### DIRECTIONS FOR THIS TASK
If pictures appear, leave them out, and return exactly the lines from the one holding "Task: Open the Instagram icon on the tablet" through the last line of the listing below.

### SOURCE MATERIAL
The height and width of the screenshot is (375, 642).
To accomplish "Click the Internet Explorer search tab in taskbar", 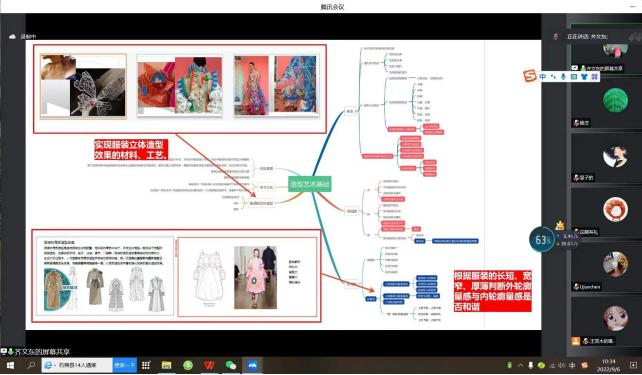I will (77, 365).
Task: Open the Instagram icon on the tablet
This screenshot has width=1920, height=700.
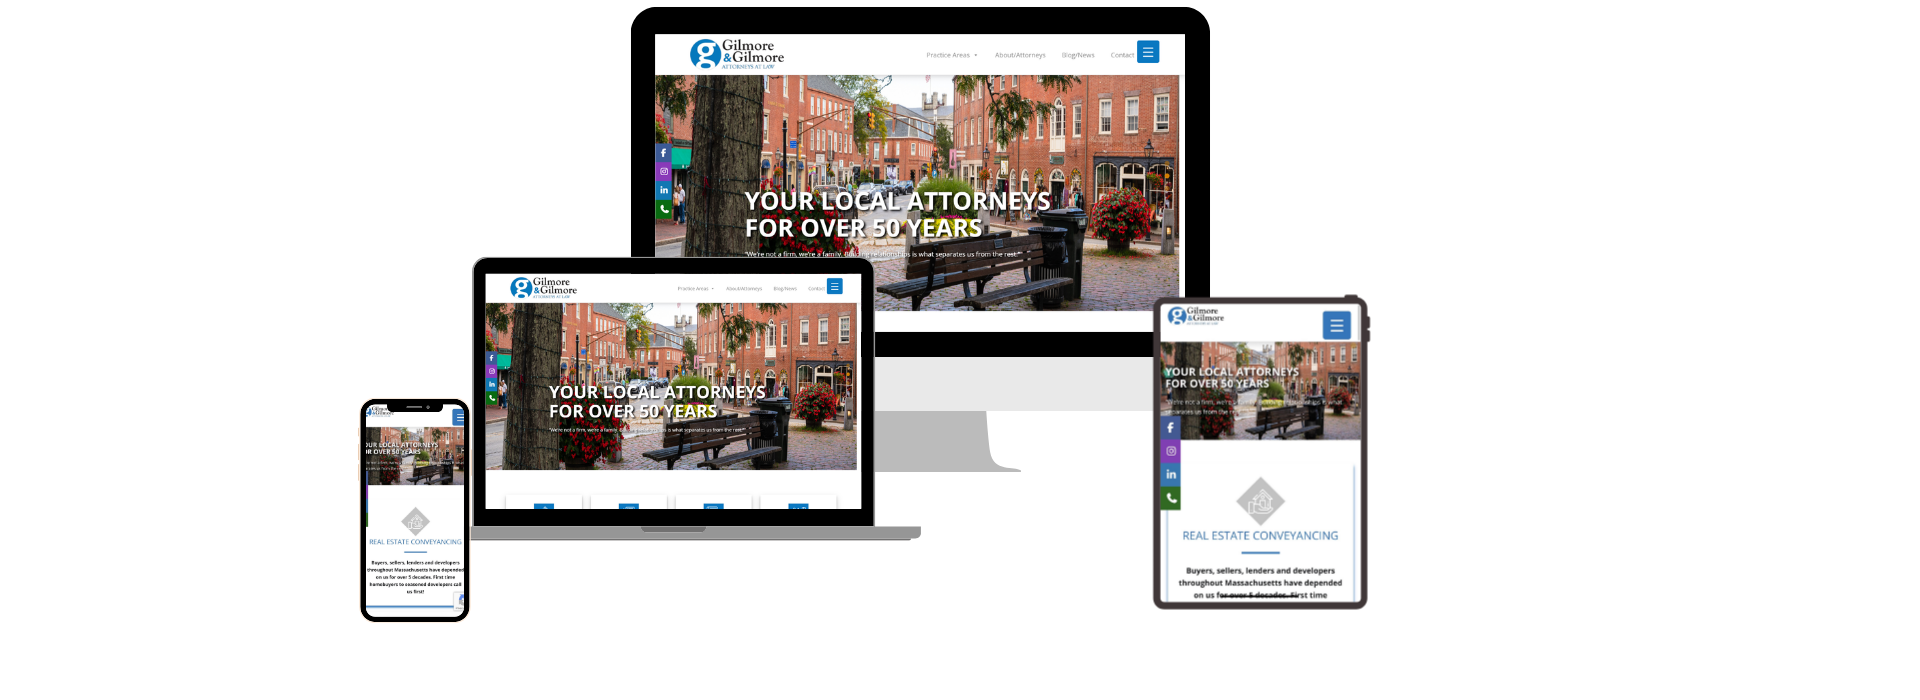Action: 1170,451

### OUTPUT OF THE EXERCISE
Task: Open the Instagram icon on the tablet
This screenshot has width=1920, height=700.
Action: 1170,451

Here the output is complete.